Australian Gambling – William Hill’s $35 million gamble to purchase Tom Waterhouse’s eponymous betting company appears to have paid off, with the UK giant’s Australian interests almost doubling its operating profit to nearly $9.8 million (pro-forma constant currency basis) in the first six months of 2014. And a bumper FIFA World Cup has flooded its coffers.

It’s good news on the Aussie front for the bookmaker, with wagering growing by 10 per cent, its unique active users up 21 per cent and new accounts up 14 per cent on the same period last year. The company attributes some of the growth to the re-launch of a “responsive design” website for Sportingbet.com.au and the successful integration of tomwaterhouse.com onto its books.

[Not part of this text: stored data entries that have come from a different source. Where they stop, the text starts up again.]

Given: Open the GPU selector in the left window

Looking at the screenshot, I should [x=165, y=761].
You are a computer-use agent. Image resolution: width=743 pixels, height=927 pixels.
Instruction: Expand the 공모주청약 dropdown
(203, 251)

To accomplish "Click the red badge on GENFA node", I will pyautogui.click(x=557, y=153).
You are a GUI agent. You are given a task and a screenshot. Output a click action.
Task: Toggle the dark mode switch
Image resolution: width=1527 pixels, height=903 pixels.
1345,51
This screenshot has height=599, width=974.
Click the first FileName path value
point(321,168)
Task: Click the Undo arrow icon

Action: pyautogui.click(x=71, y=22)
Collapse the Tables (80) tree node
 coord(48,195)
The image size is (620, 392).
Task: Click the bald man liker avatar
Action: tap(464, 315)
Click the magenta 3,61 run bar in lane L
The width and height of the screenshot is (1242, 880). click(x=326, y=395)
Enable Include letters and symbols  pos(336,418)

Waterhouse was last month appointed CEO of William Hill Australia and the company settled the earn-out schedule for tomwaterhouse.com ($5 million in cash). While the internal posturing has helped significantly on the Australian front, the glitz and glamour of the World Cup has been a God-send. Sportingbet, Centrebet and TomWaterhouse.com took in excess of $24 million in bets on the World Game’s pinnacle event.

That figure did pale in comparison to rival bookies Sportsbet ($74 million) and Betfair ($52 million) – part of a $287 million splurge by Australian punters on the Cup. While its Australian venture is steaming ahead, it appears the tightened restrictions on betting shops introduced in the UK, including a huge tax hike on fixed odds machines, have strangled William Hill’s home base interests.

It will have closed more than 100 shops that did not turn a profit by the end of the year, after recording a 2 per cent fall in operating profit (its overall revenue did rise by 7 per cent). That hasn’t deterred new chief executive officer James Henderson, who took over from Ralph Topping earlier this month.